(TASK DATA Opens)
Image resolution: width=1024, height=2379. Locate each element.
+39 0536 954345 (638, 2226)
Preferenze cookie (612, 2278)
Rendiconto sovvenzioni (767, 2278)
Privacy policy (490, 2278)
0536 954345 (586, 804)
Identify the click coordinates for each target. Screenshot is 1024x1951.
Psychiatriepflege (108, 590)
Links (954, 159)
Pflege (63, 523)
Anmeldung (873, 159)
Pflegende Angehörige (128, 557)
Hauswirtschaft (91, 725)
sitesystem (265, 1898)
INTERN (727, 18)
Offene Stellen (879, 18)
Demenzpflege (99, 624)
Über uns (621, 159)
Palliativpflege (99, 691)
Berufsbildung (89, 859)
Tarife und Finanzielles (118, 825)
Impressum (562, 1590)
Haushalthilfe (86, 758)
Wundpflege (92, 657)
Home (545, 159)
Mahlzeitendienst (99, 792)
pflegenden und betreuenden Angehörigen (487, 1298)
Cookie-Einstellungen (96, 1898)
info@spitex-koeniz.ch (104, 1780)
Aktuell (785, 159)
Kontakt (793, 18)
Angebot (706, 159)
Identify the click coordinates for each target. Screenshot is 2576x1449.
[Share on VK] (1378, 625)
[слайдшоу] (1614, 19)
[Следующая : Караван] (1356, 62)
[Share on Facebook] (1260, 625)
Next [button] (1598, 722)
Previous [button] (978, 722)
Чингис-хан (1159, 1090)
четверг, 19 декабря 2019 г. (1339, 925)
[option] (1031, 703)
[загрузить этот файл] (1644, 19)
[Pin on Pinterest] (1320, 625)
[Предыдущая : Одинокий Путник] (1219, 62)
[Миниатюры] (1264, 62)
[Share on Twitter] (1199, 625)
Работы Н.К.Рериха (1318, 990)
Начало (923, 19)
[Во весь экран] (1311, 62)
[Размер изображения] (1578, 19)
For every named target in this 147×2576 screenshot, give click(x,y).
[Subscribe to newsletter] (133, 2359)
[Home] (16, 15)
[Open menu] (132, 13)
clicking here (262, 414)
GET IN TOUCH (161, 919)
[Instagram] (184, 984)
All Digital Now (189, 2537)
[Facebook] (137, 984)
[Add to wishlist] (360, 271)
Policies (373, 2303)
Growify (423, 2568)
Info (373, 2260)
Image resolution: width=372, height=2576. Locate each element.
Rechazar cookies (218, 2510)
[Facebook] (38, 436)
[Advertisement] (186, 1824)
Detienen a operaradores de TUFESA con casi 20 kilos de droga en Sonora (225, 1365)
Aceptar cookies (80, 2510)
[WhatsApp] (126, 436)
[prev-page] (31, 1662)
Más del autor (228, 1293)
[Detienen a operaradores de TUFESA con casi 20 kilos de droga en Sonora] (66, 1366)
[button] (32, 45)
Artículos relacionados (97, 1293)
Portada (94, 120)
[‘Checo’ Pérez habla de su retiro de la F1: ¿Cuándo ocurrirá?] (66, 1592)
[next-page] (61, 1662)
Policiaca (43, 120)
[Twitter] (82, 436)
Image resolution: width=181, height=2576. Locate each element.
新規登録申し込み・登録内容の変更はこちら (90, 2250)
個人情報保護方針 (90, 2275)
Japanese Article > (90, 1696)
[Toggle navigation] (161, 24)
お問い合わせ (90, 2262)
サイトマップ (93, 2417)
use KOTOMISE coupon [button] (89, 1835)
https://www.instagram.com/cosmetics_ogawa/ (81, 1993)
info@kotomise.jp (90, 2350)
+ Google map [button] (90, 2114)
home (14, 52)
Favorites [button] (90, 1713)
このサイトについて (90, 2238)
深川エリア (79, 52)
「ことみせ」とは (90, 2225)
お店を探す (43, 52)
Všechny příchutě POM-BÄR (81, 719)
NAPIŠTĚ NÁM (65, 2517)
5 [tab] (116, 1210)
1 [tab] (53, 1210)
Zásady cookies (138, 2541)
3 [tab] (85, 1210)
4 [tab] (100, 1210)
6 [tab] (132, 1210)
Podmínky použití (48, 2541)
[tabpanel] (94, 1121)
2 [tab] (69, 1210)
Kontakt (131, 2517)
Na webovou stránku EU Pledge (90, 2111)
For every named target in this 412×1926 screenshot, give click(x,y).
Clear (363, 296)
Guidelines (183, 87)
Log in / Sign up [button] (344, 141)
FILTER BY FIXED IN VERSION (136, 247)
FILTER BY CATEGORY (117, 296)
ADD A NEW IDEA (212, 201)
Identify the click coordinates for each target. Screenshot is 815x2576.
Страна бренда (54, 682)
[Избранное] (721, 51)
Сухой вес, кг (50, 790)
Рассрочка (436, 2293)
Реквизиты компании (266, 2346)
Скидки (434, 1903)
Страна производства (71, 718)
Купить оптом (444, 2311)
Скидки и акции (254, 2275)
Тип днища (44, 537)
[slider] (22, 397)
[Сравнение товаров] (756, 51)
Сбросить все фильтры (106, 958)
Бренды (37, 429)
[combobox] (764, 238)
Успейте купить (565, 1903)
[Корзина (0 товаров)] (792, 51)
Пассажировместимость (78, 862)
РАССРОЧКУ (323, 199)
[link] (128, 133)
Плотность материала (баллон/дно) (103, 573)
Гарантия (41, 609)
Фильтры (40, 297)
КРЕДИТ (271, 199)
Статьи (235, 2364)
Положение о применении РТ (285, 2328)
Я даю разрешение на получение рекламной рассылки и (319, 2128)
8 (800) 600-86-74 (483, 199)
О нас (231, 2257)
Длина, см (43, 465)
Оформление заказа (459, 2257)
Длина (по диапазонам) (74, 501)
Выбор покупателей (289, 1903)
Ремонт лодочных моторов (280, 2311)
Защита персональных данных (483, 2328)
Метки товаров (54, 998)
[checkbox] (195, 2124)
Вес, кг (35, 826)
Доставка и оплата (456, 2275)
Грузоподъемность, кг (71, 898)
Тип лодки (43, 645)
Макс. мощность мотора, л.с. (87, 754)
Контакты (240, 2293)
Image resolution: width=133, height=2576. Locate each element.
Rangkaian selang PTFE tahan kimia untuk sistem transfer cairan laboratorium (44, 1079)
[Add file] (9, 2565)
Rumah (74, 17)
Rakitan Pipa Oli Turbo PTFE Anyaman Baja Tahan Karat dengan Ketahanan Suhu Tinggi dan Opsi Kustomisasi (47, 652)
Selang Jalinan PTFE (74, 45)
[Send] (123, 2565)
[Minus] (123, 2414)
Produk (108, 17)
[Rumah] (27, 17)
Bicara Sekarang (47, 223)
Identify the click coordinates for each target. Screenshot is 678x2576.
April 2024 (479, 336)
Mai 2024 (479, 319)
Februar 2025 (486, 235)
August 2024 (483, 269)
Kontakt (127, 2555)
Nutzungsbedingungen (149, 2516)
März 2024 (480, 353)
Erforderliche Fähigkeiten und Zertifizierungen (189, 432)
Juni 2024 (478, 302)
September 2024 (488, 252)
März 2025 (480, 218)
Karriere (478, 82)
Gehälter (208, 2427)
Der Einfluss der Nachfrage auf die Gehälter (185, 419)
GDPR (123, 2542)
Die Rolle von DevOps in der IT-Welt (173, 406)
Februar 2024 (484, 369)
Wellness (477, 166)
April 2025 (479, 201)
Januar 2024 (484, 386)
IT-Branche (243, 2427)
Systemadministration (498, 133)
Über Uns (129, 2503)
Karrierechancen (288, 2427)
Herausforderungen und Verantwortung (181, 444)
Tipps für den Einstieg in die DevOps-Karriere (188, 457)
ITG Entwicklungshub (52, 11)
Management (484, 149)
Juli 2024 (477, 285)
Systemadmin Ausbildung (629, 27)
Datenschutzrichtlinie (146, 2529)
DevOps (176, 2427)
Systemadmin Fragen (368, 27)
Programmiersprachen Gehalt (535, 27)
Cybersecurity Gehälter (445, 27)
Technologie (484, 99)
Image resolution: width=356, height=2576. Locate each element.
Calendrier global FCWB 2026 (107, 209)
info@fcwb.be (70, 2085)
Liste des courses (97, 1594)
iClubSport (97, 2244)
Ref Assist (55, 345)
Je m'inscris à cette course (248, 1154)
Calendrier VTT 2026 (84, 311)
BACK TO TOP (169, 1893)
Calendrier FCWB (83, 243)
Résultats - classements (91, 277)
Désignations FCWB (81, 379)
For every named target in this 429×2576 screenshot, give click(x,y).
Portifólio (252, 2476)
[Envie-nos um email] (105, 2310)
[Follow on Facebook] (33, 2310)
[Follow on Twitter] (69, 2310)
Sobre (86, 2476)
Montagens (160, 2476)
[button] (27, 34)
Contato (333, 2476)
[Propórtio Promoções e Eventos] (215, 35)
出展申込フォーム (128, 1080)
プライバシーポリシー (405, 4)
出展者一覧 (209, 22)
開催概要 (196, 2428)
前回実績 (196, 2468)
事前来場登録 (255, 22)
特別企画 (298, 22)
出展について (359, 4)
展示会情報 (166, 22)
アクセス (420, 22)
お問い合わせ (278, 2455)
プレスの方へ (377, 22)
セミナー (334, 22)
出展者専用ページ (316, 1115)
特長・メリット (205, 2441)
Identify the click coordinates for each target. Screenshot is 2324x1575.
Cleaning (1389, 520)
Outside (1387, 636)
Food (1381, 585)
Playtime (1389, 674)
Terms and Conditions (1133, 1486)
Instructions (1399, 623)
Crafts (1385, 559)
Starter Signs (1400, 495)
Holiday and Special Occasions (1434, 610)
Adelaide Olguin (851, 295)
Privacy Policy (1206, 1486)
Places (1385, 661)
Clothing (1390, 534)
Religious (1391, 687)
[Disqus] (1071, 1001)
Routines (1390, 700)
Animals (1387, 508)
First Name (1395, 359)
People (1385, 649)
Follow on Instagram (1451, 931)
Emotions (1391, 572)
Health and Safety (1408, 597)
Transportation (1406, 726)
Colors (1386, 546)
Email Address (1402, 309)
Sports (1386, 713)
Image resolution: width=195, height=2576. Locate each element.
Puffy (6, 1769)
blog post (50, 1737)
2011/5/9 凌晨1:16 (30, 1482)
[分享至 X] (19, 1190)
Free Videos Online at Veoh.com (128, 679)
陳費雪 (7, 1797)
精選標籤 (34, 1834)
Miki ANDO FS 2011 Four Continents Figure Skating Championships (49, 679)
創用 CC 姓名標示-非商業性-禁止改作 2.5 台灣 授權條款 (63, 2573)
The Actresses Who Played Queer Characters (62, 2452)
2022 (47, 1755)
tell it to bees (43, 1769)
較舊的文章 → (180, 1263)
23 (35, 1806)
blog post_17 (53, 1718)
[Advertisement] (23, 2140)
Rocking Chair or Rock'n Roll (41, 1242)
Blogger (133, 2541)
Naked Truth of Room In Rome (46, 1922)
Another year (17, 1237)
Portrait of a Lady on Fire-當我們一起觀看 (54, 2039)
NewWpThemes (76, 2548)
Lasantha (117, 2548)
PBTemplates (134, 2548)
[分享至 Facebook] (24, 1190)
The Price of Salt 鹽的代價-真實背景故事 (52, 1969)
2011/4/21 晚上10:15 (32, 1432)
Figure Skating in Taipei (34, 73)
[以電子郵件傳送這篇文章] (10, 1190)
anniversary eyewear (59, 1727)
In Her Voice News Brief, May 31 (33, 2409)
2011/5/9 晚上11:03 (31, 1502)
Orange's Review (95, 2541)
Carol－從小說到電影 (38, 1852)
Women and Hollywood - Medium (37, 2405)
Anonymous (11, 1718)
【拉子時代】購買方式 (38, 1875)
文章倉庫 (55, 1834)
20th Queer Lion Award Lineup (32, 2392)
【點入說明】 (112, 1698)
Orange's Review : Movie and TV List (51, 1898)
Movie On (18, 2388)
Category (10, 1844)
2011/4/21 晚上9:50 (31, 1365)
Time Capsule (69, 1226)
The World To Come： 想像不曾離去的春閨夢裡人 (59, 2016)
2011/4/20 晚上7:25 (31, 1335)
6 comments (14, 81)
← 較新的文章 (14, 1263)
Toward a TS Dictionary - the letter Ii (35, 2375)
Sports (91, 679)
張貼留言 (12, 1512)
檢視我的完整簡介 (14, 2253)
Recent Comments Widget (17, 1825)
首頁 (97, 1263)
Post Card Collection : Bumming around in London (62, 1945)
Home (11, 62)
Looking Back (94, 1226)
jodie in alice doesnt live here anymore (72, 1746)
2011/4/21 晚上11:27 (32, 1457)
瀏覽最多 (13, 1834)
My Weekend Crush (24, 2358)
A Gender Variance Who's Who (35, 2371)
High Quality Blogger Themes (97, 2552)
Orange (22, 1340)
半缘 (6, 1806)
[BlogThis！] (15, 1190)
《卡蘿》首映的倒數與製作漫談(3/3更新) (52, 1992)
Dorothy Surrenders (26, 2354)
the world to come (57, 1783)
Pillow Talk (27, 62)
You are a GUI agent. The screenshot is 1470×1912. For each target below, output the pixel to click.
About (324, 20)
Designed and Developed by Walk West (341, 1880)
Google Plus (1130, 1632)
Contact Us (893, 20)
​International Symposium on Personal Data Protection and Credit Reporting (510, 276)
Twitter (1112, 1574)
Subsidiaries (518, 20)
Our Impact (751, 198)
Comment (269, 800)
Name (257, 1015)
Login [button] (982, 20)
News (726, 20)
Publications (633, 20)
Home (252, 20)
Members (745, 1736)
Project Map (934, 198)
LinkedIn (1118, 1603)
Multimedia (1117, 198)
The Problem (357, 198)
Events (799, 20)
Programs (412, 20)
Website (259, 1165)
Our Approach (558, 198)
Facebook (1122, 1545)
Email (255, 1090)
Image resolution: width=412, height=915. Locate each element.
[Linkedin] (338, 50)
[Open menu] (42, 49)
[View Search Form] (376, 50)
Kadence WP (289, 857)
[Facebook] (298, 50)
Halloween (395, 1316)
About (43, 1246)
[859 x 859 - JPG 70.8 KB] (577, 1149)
(TASK DATA Closes)
> HOW TO COMPLETE THIS TASK
Using the records above, repeat exactly the lines from the first one through the line with "Berufsbildung (89, 859)".

> COMPLETED EXERCISE
Image resolution: width=1024, height=2379. Locate each element.
+39 0536 954345 (638, 2226)
Preferenze cookie (612, 2278)
Rendiconto sovvenzioni (767, 2278)
Privacy policy (490, 2278)
0536 954345 (586, 804)
Identify the click coordinates for each target. Screenshot is 1024x1951.
Psychiatriepflege (108, 590)
Links (954, 159)
Pflege (63, 523)
Anmeldung (873, 159)
Pflegende Angehörige (128, 557)
Hauswirtschaft (91, 725)
sitesystem (265, 1898)
INTERN (727, 18)
Offene Stellen (879, 18)
Demenzpflege (99, 624)
Über uns (621, 159)
Palliativpflege (99, 691)
Berufsbildung (89, 859)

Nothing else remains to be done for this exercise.